— start Input for this task —

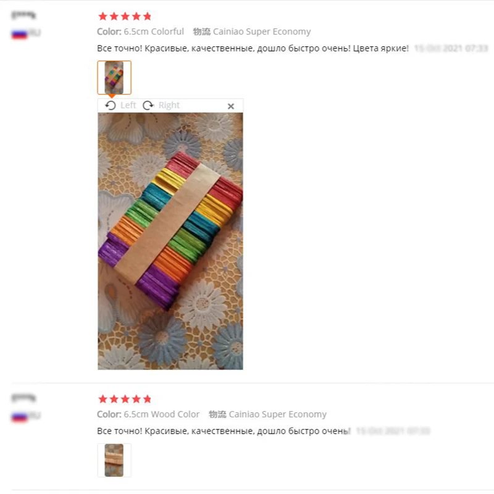Click the second reviewer's blurred username
Viewport: 494px width, 494px height.
tap(23, 398)
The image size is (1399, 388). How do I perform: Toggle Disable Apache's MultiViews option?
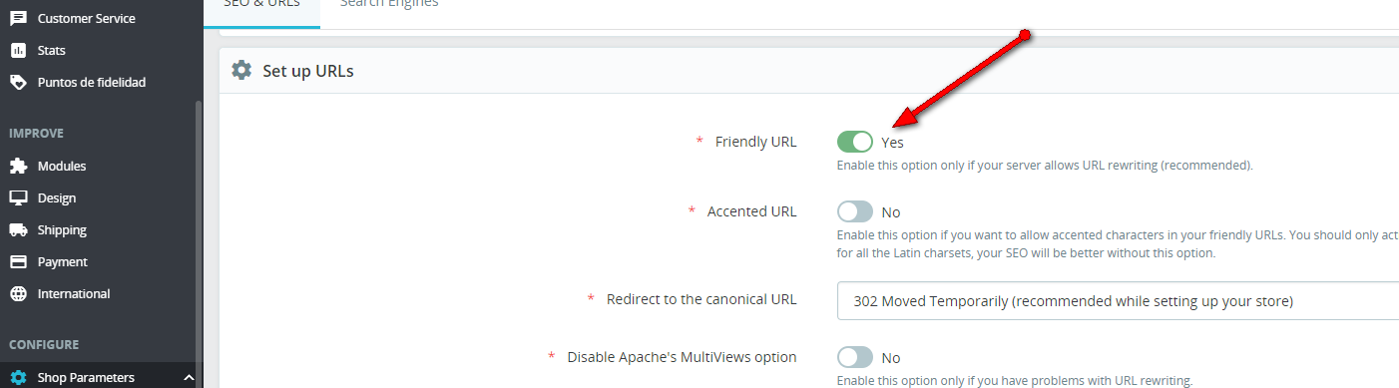855,357
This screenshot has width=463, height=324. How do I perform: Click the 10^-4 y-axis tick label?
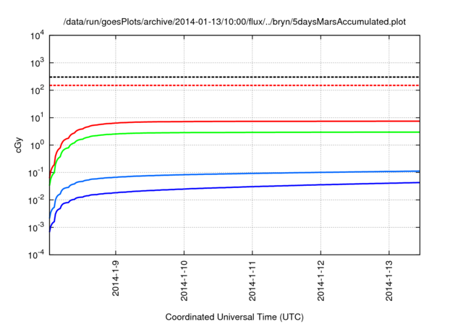click(35, 255)
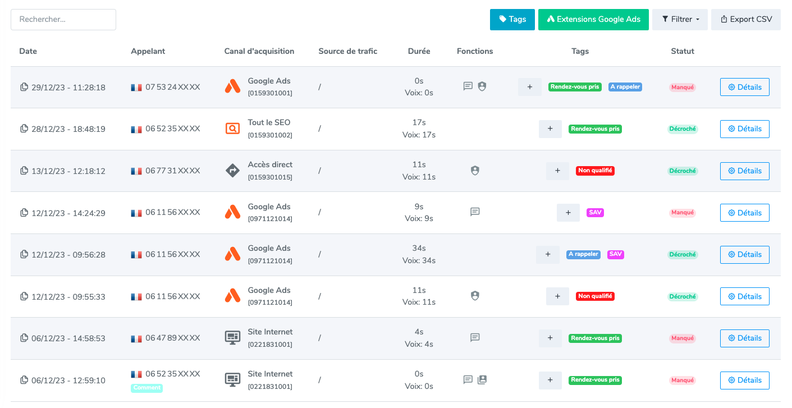Click the Comment badge under 06 52 35 XX XX
The width and height of the screenshot is (792, 408).
[147, 388]
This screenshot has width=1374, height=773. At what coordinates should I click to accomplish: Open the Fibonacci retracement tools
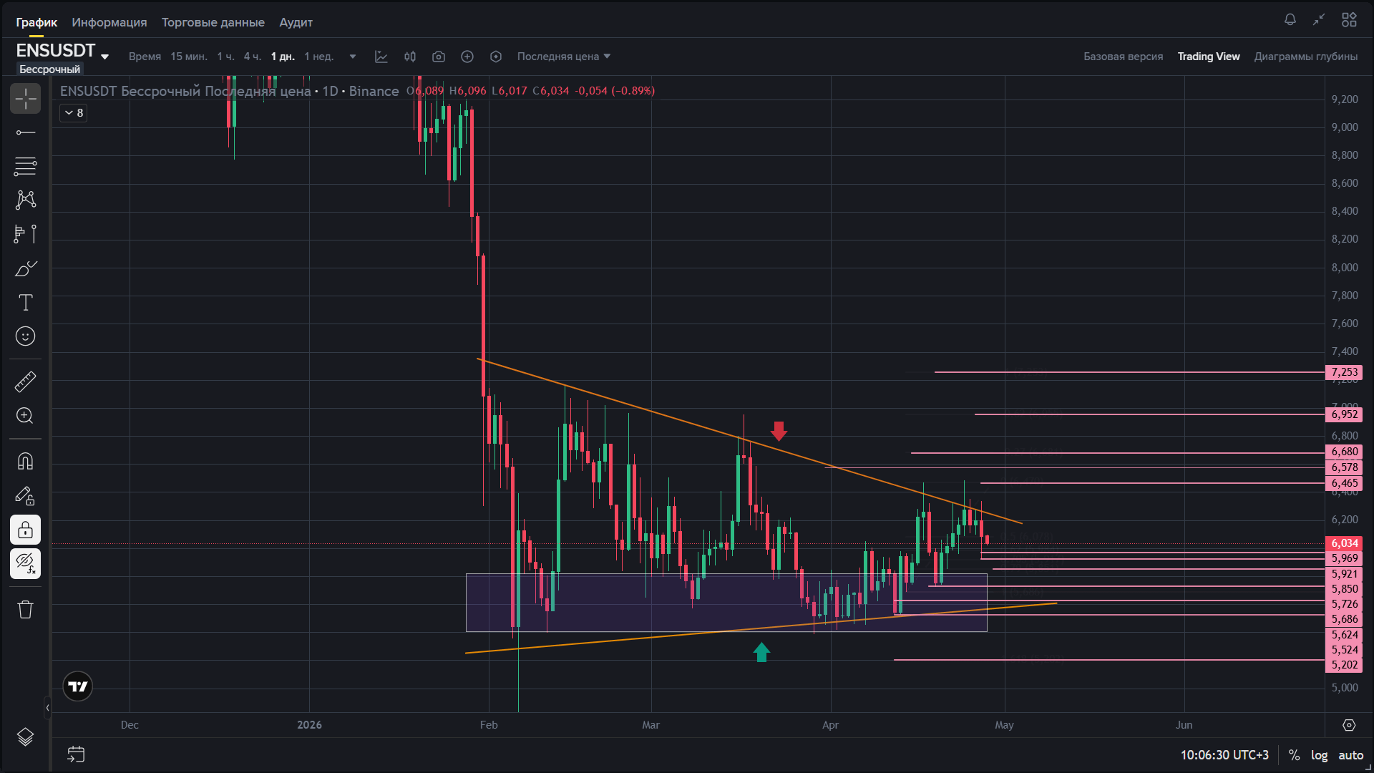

— end Input for this task —

» Task prompt: Rewrite everything from the row containing "The image size" down to the end of the rows, replacing "Toggle" with "Switch" and keeping the rest unchanged. Leave out the pictures.

» Response to this exercise:
The image size is (1399, 388). How do I perform: Switch Disable Apache's MultiViews option?
855,357
This screenshot has width=463, height=324. How do I perform: Click the 10^-4 y-axis tick label?
click(35, 255)
Click the Comment badge under 06 52 35 XX XX
The width and height of the screenshot is (792, 408).
[147, 388]
This screenshot has width=1374, height=773. At what coordinates should I click to accomplish: Open the Fibonacci retracement tools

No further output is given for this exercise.